Nov 7, 2012
And It Comes Down to Politics. . .
Alright. Sorry if this post is shorter than usual. I got on early, but then people decided to talk about the elections I'd already forgotten about. I'm not going to go into my political views or anything, I mean, this is a writing blog. The way I see it? My views are my views and I'm not in the mood to irritate people with them. So believe whatever you'd like about me.
Characters, however, will have opinions on their government and its state of being. In a contemporary or historic fiction novel, what side of the election would they be on (this is being written from America, so I hope you'll bear with me)? Republican or Democrat? What if their family was of opposite views than them? Better yet, what if they're a third party and it seems like the whole world hates them?
It doesn't even matter what country you're in. Everyone has views. No one can turn off your ability to have an opinion. You have a character living in, say, Australia. What are their opinions of the government there?
It gets even more tricky once you delve into the realms of fantasy and science fiction. Usually because you're then building what kind of government they have and what your character's opinion of it is.
Personally, if you're asking me how to build a government, I would say to base it off of something real. Like just about anything in this genre, you need a good, believable, realistic rock. Hey, I've got one whole nation I based solely off of Republicans. From there I went to some extremes, but I've got a working nation. Back to the point of the topic since I can delve into governments sometime else if I want. . .

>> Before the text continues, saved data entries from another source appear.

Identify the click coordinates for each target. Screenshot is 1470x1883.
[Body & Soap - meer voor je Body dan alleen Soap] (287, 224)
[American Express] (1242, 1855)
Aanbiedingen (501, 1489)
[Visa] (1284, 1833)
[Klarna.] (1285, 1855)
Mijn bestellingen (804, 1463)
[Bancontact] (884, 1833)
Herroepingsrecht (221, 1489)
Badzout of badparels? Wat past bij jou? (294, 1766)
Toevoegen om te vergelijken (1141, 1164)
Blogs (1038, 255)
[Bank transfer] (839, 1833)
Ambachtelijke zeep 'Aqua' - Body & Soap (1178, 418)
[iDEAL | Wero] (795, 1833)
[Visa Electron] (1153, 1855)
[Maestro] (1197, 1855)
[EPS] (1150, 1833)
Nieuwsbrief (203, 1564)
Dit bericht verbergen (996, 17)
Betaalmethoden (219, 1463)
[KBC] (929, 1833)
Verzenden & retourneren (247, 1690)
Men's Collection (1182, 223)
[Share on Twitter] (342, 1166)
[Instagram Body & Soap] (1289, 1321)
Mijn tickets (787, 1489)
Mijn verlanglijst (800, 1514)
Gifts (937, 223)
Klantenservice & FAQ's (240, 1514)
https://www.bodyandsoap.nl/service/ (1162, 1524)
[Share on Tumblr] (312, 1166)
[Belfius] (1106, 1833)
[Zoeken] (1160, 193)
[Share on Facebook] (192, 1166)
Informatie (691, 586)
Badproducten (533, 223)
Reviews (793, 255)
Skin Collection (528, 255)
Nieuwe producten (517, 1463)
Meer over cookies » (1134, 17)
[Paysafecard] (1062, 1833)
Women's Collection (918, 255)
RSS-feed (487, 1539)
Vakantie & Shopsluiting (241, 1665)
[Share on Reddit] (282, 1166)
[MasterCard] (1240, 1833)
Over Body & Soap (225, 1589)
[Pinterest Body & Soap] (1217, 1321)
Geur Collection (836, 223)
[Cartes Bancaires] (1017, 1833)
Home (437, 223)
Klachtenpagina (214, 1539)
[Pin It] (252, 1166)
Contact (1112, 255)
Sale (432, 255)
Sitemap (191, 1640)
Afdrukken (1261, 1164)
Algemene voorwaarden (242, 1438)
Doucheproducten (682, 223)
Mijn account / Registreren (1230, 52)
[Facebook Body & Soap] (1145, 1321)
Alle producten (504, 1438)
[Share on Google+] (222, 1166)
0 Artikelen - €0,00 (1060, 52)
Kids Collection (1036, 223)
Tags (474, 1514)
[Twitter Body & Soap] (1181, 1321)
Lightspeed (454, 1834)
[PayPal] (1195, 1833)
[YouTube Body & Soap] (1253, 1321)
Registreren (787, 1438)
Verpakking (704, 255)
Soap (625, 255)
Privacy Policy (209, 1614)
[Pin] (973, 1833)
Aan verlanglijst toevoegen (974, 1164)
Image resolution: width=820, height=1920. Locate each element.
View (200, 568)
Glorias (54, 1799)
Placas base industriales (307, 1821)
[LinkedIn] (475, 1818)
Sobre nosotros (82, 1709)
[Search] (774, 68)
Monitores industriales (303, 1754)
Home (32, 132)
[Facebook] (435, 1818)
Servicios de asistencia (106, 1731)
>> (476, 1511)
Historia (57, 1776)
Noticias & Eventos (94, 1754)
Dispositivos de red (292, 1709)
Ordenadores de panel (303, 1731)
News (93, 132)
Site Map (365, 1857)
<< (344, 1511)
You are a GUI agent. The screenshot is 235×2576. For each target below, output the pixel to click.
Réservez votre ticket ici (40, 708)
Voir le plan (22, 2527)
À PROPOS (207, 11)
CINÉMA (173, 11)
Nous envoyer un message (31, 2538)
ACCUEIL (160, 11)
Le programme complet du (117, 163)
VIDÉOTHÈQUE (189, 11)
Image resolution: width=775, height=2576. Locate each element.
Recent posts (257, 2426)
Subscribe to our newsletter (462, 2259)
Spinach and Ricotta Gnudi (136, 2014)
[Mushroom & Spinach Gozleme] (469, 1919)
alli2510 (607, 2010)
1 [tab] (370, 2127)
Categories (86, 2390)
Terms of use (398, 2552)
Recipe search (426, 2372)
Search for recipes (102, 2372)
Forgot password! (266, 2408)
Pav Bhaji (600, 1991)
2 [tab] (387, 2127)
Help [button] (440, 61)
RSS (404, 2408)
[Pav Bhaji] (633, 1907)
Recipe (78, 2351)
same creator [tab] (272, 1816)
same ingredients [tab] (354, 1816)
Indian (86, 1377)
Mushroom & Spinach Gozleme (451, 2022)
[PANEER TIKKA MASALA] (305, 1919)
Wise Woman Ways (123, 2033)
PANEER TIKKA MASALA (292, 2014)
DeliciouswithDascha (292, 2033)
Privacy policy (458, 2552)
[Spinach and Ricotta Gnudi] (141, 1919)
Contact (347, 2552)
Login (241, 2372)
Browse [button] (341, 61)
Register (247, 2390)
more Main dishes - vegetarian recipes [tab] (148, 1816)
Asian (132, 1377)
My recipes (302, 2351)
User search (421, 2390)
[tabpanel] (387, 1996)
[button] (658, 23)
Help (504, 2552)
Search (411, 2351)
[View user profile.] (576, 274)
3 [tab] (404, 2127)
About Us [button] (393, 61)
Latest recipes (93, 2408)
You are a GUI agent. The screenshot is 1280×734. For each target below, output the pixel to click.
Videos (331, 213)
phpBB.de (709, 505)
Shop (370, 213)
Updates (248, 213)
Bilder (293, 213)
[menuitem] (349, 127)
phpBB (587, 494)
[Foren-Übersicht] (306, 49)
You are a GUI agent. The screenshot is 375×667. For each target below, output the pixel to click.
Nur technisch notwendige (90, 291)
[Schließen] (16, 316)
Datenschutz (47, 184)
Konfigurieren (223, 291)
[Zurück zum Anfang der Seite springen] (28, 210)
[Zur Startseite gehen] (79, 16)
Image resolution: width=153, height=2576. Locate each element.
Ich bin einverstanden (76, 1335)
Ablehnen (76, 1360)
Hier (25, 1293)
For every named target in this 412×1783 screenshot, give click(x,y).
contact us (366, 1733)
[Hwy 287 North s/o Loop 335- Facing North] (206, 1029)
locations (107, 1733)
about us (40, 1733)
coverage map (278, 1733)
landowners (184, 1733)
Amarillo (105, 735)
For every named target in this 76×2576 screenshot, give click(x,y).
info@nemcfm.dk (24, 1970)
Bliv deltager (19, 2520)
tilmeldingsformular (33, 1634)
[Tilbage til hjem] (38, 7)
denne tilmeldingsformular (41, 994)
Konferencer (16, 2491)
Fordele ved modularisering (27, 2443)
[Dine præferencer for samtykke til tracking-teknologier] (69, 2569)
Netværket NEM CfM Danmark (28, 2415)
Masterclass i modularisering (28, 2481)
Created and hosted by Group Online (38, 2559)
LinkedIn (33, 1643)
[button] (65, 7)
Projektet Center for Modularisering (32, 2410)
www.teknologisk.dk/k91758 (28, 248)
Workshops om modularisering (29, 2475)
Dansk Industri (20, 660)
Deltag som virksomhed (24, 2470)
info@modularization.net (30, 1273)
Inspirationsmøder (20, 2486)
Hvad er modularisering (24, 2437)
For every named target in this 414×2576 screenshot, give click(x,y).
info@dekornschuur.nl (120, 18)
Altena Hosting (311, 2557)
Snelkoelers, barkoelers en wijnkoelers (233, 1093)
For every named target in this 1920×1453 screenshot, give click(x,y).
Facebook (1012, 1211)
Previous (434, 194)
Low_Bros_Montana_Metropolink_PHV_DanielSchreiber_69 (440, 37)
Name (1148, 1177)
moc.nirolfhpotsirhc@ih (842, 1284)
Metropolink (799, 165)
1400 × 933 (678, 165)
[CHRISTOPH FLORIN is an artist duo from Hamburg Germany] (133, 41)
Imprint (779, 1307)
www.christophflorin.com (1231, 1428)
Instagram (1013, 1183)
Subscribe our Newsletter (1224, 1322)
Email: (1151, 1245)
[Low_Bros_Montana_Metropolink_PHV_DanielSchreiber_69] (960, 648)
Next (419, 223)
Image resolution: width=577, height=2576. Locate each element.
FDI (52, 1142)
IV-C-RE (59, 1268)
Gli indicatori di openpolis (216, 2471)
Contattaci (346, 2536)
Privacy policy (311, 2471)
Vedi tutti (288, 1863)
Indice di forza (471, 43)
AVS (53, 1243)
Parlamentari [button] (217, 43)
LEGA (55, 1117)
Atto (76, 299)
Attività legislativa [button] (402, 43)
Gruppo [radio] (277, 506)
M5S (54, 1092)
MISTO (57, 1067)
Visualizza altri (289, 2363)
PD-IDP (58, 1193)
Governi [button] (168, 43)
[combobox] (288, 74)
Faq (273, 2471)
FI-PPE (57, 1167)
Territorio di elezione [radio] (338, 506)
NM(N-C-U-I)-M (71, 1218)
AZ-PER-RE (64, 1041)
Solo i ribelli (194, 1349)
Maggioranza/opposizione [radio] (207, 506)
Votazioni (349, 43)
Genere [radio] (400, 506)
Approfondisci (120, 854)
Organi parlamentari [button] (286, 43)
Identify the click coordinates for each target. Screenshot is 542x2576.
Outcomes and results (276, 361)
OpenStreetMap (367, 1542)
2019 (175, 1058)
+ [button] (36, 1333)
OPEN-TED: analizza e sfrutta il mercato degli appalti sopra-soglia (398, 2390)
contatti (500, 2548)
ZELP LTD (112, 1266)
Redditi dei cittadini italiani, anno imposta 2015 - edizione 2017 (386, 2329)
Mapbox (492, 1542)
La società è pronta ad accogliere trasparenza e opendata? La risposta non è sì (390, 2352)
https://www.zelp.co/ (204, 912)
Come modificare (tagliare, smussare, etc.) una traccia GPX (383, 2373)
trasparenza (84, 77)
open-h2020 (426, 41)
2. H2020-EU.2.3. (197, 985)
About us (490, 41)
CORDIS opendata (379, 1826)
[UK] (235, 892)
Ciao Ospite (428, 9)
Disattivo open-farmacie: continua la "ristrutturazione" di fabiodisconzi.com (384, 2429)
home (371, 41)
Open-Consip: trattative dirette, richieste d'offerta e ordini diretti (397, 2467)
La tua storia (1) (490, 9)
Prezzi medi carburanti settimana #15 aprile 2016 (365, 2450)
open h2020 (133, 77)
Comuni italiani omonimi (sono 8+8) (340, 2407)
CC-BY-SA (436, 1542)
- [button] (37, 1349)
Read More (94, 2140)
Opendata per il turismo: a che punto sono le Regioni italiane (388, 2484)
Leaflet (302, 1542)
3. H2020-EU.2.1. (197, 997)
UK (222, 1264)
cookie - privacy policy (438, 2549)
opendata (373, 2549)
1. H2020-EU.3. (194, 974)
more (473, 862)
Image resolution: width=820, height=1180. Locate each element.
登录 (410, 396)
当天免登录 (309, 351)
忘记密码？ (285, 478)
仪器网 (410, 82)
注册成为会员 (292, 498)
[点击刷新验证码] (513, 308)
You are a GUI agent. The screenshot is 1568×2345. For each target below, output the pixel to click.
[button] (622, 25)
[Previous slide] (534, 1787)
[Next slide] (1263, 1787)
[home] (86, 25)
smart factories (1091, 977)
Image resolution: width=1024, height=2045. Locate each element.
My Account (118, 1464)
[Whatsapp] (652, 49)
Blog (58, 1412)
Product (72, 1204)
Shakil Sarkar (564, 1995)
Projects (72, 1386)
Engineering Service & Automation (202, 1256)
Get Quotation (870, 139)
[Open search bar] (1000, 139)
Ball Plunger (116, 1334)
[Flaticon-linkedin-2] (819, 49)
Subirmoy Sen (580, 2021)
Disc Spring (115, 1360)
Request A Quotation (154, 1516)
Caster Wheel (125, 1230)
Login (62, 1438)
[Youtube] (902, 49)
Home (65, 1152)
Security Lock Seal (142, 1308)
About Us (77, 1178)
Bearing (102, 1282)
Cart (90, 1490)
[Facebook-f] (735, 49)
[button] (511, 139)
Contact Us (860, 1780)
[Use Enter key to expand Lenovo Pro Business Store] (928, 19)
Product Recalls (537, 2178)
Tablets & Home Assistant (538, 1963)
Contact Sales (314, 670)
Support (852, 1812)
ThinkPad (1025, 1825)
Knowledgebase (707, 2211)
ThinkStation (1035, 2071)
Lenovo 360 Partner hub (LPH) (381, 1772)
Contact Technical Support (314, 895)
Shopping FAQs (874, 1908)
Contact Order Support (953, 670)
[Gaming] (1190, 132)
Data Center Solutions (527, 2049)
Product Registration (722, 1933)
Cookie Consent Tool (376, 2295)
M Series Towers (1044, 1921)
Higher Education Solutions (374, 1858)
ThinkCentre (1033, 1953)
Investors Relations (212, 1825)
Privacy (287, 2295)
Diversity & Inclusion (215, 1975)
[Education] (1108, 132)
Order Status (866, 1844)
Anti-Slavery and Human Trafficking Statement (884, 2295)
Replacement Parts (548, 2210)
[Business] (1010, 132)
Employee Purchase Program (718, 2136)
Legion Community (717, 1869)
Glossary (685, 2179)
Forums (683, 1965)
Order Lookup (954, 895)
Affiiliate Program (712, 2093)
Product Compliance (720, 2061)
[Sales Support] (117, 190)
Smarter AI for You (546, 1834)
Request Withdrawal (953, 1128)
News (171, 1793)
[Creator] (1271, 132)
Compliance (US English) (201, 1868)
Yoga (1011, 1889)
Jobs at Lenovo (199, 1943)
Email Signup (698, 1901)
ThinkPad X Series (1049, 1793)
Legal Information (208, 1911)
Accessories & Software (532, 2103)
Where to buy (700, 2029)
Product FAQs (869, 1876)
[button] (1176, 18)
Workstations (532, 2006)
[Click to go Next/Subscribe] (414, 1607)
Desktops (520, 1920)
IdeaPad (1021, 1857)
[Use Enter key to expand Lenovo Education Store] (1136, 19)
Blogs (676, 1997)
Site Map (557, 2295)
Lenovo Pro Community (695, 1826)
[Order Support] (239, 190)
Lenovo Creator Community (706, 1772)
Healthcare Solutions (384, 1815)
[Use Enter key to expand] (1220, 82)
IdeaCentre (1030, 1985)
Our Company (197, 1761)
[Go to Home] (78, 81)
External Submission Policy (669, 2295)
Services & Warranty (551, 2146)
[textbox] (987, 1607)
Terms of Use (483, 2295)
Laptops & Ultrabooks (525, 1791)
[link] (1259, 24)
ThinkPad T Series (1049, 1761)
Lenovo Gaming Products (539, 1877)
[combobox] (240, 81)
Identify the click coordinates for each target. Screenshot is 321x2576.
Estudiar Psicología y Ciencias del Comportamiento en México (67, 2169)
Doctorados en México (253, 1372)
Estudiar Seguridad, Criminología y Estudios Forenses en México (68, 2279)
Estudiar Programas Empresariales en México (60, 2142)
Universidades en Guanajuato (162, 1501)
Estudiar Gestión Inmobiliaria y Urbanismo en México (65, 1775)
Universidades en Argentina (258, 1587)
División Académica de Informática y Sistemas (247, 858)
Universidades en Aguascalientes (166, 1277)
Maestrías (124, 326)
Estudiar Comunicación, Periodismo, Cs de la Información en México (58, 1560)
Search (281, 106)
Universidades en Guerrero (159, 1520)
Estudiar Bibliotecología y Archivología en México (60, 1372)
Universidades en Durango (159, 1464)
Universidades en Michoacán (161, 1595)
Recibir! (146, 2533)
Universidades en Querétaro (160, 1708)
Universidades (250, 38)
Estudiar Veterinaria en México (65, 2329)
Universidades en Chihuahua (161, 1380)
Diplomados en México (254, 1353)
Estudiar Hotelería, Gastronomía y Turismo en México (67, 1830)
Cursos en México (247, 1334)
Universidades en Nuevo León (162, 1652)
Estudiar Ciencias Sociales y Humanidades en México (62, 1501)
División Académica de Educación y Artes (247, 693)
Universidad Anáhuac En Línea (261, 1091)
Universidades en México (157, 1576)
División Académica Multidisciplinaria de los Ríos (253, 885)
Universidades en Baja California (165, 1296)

Politics and governments are especially important in fantasy, science fiction, dystopian, and some historical fiction. Sometimes it is in contemporaries, too, but it depends on the book in question. Epic fantasies are usually comprised of an uprising going against a government. Science fiction can often delve into the same--though it might be multiple governments on different planets. It's a major in dystopian. Every single dystopian I've read has dealt with a corrupted government. Historical fiction? Well, it can vary depending on the era it's set in, but if it's around a war, there's a high chance of having political views come in. In the same aspect, I'm sure you can imagine how it would be brought into contemporary.
It doesn't even stop at just saying you're such-and-such party. What if you're a Democrat, but take the Republican's view on abortion? People might tell you that's an unlikely mix (well, or Republicans might say such), but these are characters. They are Unlikelyness in the flesh! Don't be afraid to delve into them and learn the silly little stuff, even if your story doesn't really deal with government. After all, our worldview affects all that we do.